Tue Nov 30 2021

How to optimize Spark's performance and reduce the cost of AWS Glue?

VodafoneZiggo and Xomnia are working together on a variety of projects that aim to reduce the operational costs of the network, identify problems in the network before they occur, and keeping VodafoneZiggo's customers satisfied. For this purpose, multiple analytics and machine learning workflows are running and processing significant amounts of data daily. Aju Jose, Big Data Engineer at VodafoneZiggo, and Andrey Kudryavets, Lead Data Engineer at Xomnia, took the initiative to optimize the most resource-consuming workflow in the setup.

AWS Glue, a managed serverless ETL service provided by Amazon Web Services, was piloted as an alternative to EMR for running Spark jobs in VodafoneZiggo. AWS Glue helps teams achieve a shorter time-to-market for new products and minimize the support efforts needed for products already built. These benefits don’t come for free, and the service implies higher infrastructure costs. As a part of the pilot, we were interested in checking whether we can bring the costs down.

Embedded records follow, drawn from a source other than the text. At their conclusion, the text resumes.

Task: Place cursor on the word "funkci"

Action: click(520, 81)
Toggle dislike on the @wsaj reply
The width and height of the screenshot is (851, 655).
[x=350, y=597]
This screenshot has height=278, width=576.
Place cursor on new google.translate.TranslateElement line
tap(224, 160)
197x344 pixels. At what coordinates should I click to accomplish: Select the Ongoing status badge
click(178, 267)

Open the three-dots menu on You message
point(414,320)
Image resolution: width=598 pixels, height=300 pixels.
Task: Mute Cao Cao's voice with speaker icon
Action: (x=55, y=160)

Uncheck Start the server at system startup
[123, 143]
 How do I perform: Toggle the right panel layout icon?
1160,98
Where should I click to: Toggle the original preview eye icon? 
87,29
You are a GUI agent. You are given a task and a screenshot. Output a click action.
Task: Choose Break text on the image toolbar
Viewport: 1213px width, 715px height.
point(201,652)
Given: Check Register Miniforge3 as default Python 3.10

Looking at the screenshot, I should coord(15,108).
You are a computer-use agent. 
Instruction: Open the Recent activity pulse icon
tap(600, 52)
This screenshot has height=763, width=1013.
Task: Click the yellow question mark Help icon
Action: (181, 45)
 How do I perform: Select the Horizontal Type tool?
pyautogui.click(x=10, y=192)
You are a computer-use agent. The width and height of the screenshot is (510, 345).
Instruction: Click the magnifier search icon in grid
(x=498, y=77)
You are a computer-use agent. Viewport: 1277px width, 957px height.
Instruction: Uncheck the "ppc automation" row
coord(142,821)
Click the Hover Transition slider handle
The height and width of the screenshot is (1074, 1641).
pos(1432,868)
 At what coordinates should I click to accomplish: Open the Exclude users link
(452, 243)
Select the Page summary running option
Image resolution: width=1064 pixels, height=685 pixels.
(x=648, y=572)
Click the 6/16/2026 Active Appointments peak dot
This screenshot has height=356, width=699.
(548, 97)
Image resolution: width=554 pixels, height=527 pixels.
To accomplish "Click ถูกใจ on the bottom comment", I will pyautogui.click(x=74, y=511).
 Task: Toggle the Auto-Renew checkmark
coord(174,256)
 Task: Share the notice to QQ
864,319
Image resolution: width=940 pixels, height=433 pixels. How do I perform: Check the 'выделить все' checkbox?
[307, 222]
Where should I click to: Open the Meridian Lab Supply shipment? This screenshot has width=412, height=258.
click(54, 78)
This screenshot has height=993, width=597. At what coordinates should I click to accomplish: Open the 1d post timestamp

In the blog below, we’ll show how deliberate optimization can save you up to 83% of resources when running Glue workflows. We will talk about optimization of physical plans, fighting stale partitions, and addressing bottlenecks in performance. As a bonus, we touch upon what happens when whole stage code generation fails.

Where to start with optimizing Spark?

Let's start by setting up the stage for our case. The resource-consuming job we picked for optimization includes many profound statistical data science transformations, and prepares a dataset for further consumption by other workflows that perform feature engineering and machine learning. It used all the default configurations provided by AWS Glue and Spark. It took more than 100 standard executors and more than 4 hours to process the data.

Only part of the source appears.